▶ [Work item]
Please retype all of the records below word for word, leaving out any pictures.
※
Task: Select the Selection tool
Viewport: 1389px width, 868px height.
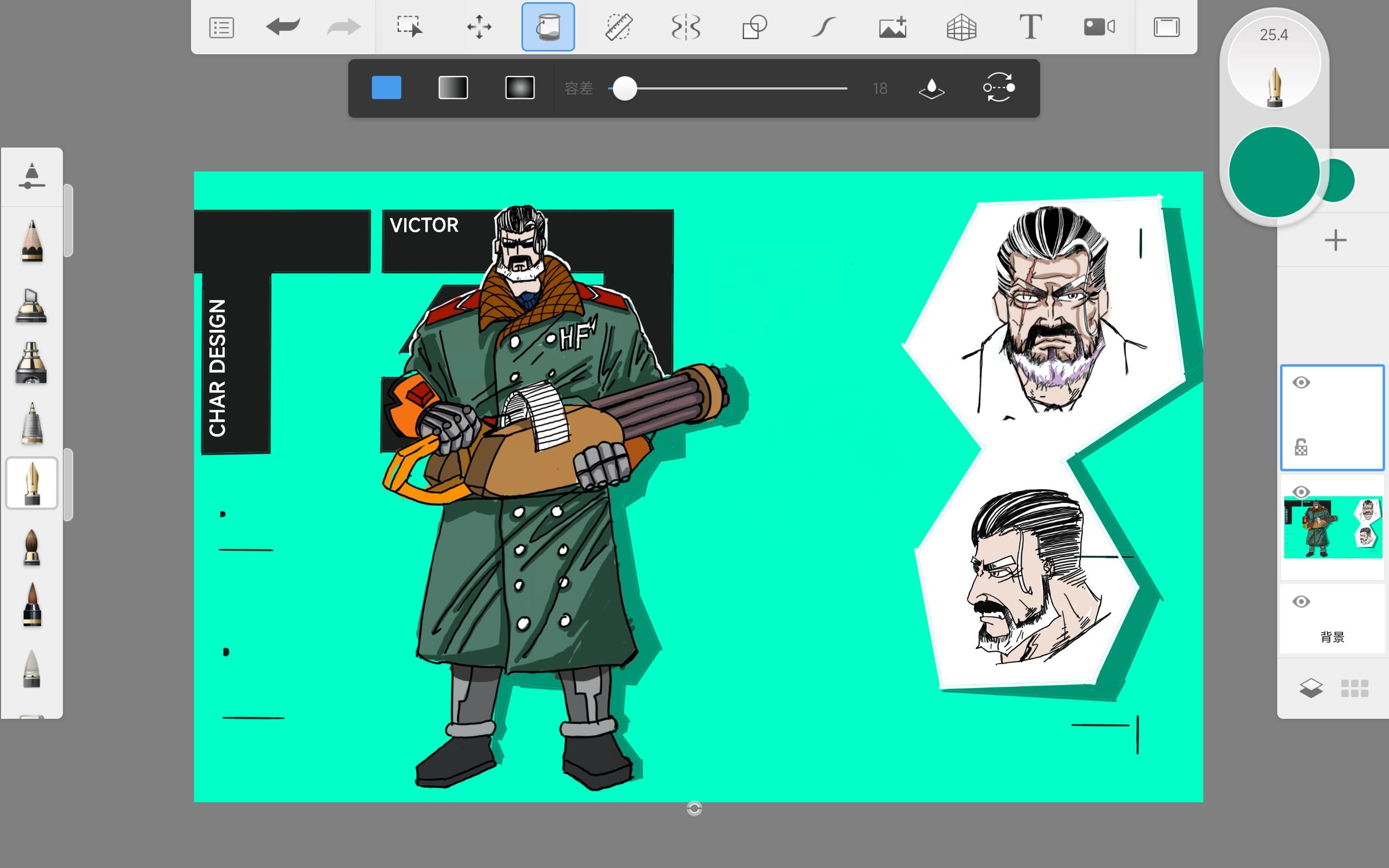Action: pyautogui.click(x=410, y=27)
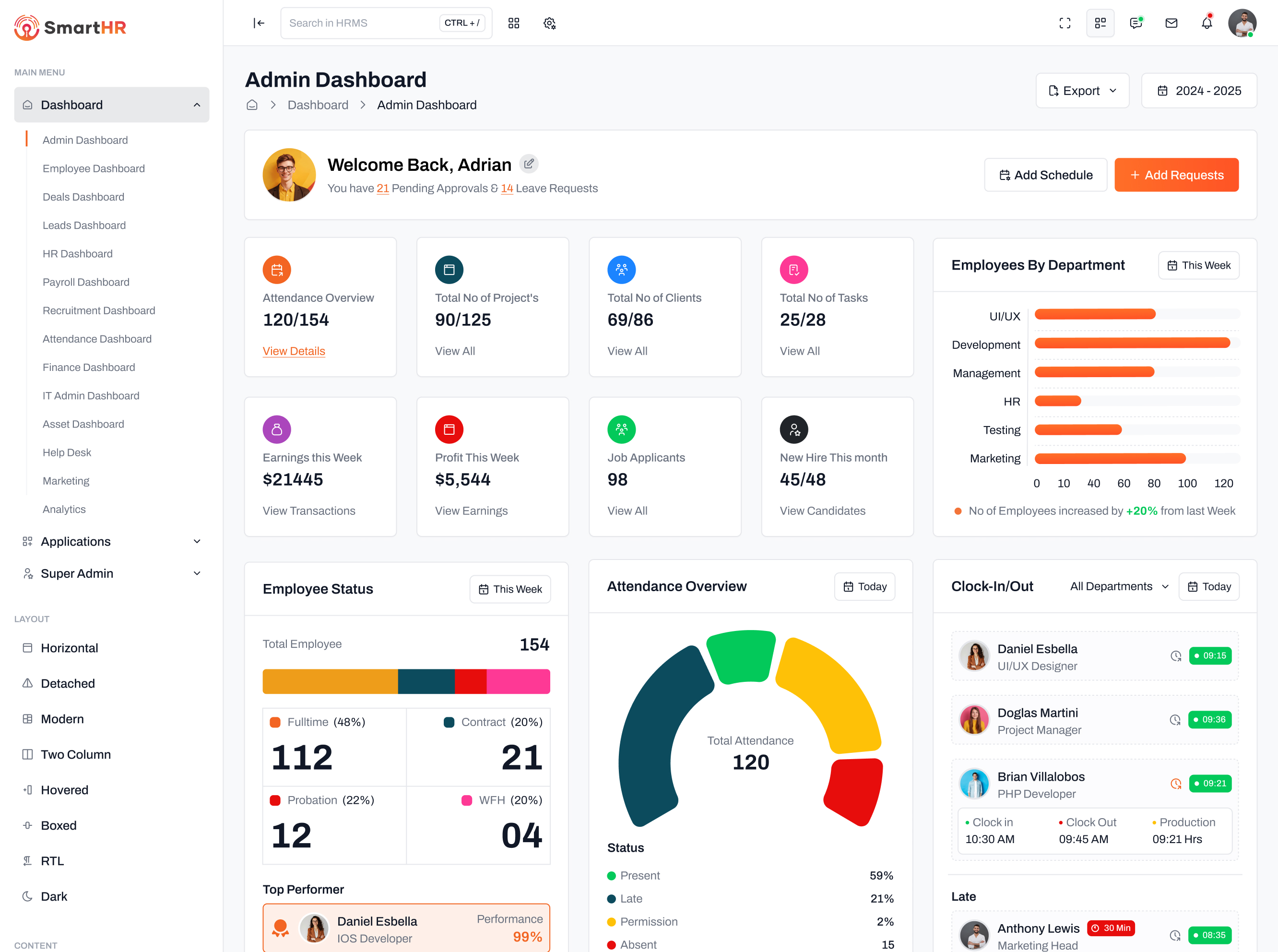This screenshot has width=1278, height=952.
Task: Open the Export dropdown
Action: [1082, 91]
※
▶ [Result of the task]
Task: Select the Selection tool
Viewport: 1389px width, 868px height.
Action: pyautogui.click(x=410, y=27)
This screenshot has width=1278, height=952.
Task: Open the Export dropdown
Action: [1082, 91]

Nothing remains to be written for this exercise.